--- Passage given ---
* * * * * * * * *

This vision for teaching and learning brings us closer to the Brundtland definition of sustainable development where we aspire to “meet the needs of the present without compromising the ability of future generations to meet their own needs” (Brundltland, 1987). It requires us to move beyond disciplinary silos, to implement innovative teaching approaches that foster sustainability, to cultivate and recognise innovative practices amongst staff, and that we partner with a broader array of stakeholders. It requires that the organisation and enactment of learning and teaching be considerate of these broader contexts and that we work to ensure a more economically, environmentally, and socially sustainable model of Higher Education.
This track addresses questions such as:
- How might disciplinary contexts inform and shape how sustainability is interpreted and enacted and the consequent impact on emerging graduates.
- How can sustainability be embedded in the curriculum?
- How can the strategic development of teaching and learning practices anticipate and respond to future requirements?
- What strategies for professional development and sustainability of innovative teaching and learning practices are required, at macro, meso and micro levels?
- How sustainable are established concepts and norms of good practice in teaching and learning innovation?
Brundtland, G.H., 1987. Our common future: development that meets the needs of the present without compromising the ability of future generations to meet their own needs. World Commission on Environment and Development [WCED].

* * * * * * * * *

--- Data excerpts ---
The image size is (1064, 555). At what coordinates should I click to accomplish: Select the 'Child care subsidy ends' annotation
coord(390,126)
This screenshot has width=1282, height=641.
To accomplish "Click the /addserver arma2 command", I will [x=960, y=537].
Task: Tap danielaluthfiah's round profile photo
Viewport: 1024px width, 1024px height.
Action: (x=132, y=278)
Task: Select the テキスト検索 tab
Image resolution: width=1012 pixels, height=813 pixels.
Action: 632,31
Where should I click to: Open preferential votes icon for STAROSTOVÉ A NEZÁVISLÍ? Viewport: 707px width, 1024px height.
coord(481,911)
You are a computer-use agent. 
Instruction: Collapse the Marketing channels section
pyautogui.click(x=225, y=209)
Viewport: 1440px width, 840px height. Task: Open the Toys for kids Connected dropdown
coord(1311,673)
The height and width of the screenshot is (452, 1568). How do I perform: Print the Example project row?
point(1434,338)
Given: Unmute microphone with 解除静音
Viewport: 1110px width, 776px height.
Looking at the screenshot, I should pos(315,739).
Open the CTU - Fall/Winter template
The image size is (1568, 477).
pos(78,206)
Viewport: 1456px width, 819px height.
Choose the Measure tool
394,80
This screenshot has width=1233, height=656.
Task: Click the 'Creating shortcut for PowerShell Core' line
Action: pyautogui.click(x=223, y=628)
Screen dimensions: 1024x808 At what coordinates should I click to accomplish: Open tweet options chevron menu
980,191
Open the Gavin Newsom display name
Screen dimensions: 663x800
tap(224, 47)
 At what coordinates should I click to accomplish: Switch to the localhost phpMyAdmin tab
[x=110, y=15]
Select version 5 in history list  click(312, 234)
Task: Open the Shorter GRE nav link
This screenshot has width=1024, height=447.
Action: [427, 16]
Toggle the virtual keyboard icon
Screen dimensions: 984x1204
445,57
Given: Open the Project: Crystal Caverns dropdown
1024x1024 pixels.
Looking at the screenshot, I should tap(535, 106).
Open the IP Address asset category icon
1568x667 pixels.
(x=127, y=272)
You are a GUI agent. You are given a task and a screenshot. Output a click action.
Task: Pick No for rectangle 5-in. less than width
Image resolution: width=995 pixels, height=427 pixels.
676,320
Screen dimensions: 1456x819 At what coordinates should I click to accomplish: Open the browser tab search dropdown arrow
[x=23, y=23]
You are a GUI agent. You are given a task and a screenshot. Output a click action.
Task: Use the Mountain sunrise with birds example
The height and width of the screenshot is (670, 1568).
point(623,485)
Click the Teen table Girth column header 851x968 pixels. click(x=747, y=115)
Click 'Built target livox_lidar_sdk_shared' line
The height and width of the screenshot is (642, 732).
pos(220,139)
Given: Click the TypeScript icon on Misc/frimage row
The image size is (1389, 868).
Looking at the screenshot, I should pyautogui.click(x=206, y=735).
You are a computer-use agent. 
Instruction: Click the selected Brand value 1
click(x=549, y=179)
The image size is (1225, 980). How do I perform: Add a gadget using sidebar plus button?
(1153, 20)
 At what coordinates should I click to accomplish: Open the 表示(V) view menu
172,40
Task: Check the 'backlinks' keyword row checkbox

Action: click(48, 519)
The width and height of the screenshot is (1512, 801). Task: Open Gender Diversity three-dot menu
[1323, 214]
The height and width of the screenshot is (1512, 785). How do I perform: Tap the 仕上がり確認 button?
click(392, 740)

* * * * * * * * *

--- Short task 1 ---
Extract from the passage on sustainable teaching and learning the words that begin at "- What strategies" and end after "and micro levels?", and copy them without any change.
--- Short task 2 ---
Copy the entries word for word, starting at the line that contains "Open the Gavin Newsom display name" and stopping after the line that contains "Looking at the screenshot, I should tap(535, 106).".
The passage on sustainable teaching and learning and the entries after it are unrelated pieces of material.

--- Correct result 1 ---
- What strategies for professional development and sustainability of innovative teaching and learning practices are required, at macro, meso and micro levels?

--- Correct result 2 ---
Open the Gavin Newsom display name
Screen dimensions: 663x800
tap(224, 47)
 At what coordinates should I click to accomplish: Switch to the localhost phpMyAdmin tab
[x=110, y=15]
Select version 5 in history list  click(312, 234)
Task: Open the Shorter GRE nav link
This screenshot has width=1024, height=447.
Action: [427, 16]
Toggle the virtual keyboard icon
Screen dimensions: 984x1204
445,57
Given: Open the Project: Crystal Caverns dropdown
1024x1024 pixels.
Looking at the screenshot, I should tap(535, 106).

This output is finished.